It is possible to examine acute cognitive responses from an information-processing perspective. From this point of view, cognitive processing involves perception of stimuli, attentional factors, coding and storage in memory, recollection of stored information, and selection of appropriate response alternatives. It is possible that persons at risk for developing hypertension exhibit differential cognitive responding at some point in the information-processing model. For example, Shapiro (1961) reported significant differences between hypertensives and normotensives who were exposed to conditions of fear, anger, and frustration. Interestingly, despite the harassment experienced by participants in this study, hypertensive patients rated the experimenter as more 'friendly' than normotensives, indicating that either hypertensive patients perceived the experimental situation as less noxious than normotensives or they were glossing over the negative interactions they had just experienced.

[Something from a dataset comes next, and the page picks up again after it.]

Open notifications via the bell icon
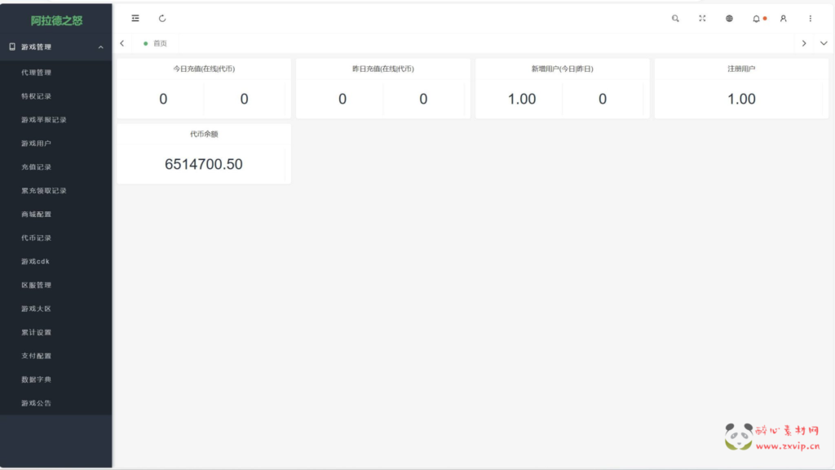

To examine this question further, Sapira et al. (1971) exposed a group of hypertensive patients and normotensive controls to videotape segments of two doctor-patient interactions, one characterized as a 'rude' doctor and the other as a 'warm' doctor. Hypertensive patients exhibited greater blood pressure and heart rate responses to the filmed segments than the normal blood pressure controls. But in contrast to the normotensives, who were able to detect differences between the rude and warm doctors, the hypertensive patients reported observing no differences between the two doctors. Sapira et al. argued that hypertensive patients perceived information differently from normoten-sives, particularly information pertaining to conflict and confrontation. Because they reported no detectable differences between rude and warm doctors, the hypertensive patients would have had no conscious reason to evaluate the rude doctor negatively, and perhaps effectively avoided potential conflict or confrontation that might have occurred if they acknowledged the patient was being treated poorly. As such, hypertensives were shown to process information differently from their normotensive counterparts.

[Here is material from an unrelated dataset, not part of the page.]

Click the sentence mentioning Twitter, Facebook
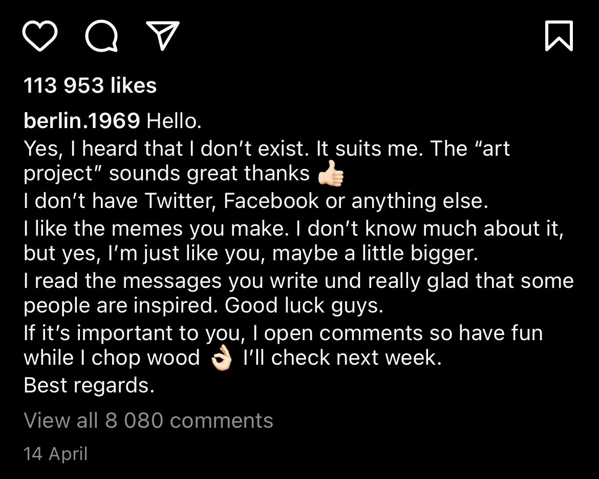The height and width of the screenshot is (479, 599). [256, 201]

Linden and Feuerstein (1983) examined responses of hypertensive and normotensive patients during both high-distress and low-distress role-play scenarios. Although they observed no overt behavioral differences between groups, hypertensive patients showed greater SBP reactions during the role-play scenarios than normal blood pressure controls. The fact that the physiological reactions of untreated hypertensive patients were elevated without corresponding increases in self-reported distress during the interactions lends credence to the hypothesis that hypertension is associated with a 'repressive-defensive cognitive style.' In other words, although hypertensive patients experienced more arousal during the interactions, they denied feeling any more distressed than the normotensive controls.

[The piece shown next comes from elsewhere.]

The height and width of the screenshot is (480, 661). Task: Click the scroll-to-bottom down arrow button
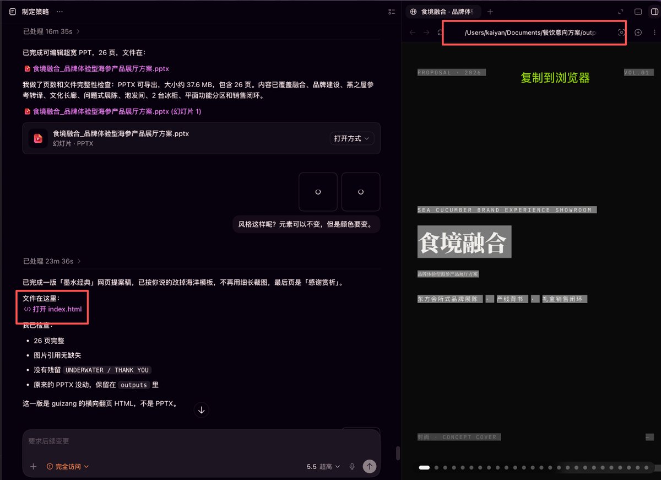202,410
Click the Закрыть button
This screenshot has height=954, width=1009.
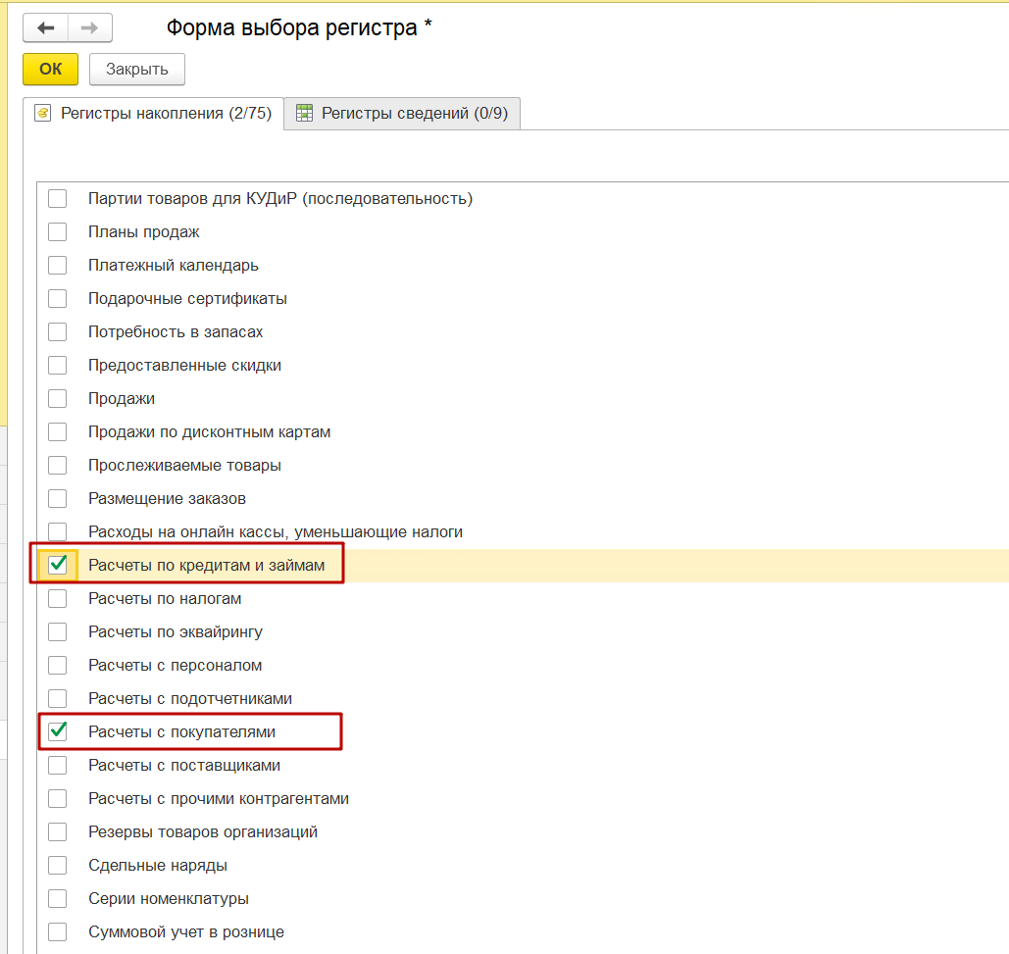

In yet another early study comparing cognitive reactions of hypertensive and normotensive patients, Weiner, Singer, and Reiser (1962) found that hypertensives responded to the presentation ofThe-matic Apperception Test cards with avoidance of emotional content more than normotensive volunteers or patients with peptic ulcers. Although hypertensives actively resisted efforts from the test examiner to consider the emotional content of the stimuli, when they were forced to explore the emotional content, increased blood pressure responses were observed. In a study comparing hypertensive and normotensive patients, Handkins and Munz (1978) found that self-reported ratings of stress varied directly with the level of intimacy of the personal topic being discussed among normotensives. However, no relation between ratings of stress and levels of intimacy regarding the topic were observed among hypertensives, suggesting that hypertensives 'denied' emotional content of the topic as well as concealed emotion-laden topics from the interviewer. Congruent with other studies examining how hypertensives react to stress cognitively, these findings suggest that hypertensives resist efforts to report emotion-laden material, perhaps recognizing that should they engage the emotional content, they will exhibit maladaptive increases in blood pressure.
In a study that explored the correspondence between hypertensive status and coping with the experience and expression of the emotions during an interview (Knox et al., 1988), normotensives were shown to express sorrow to others more frequently than hypertensives, and their expressions of sorrow were qualitatively better at attaining instrumental support from others. Additionally, normotensives reported experiencing joy more often than hypertensives. These findings also support the hypothesis that hypertensive patients engage in emotional content much less than normotensives.
Although studies that have explored the cognitive responses of essential hypertensive patients have used a variety of different methodologies, there is a consistent finding that high blood pressure is related to a reluctance to acknowledge the aversive or negative elements of a social interaction or the experience of an emotional state. As such, hypertensives, in contrast to normotensives, appear to screen out emotion-laden experiences. Conceptually, this protective cognitive style may serve the function of preventing exaggerated physiological re sponses to stress that would be sure to occur if the situation was appraised as threatening. Because no prospective studies have examined this tendency, however, no definitive conclusions can be drawn regarding the causality of this association. It is entirely possible, and quite likely, that these cognitive response differences between hypertensive and normotensive patients are a consequence of hypertension rather than being involved etiologically.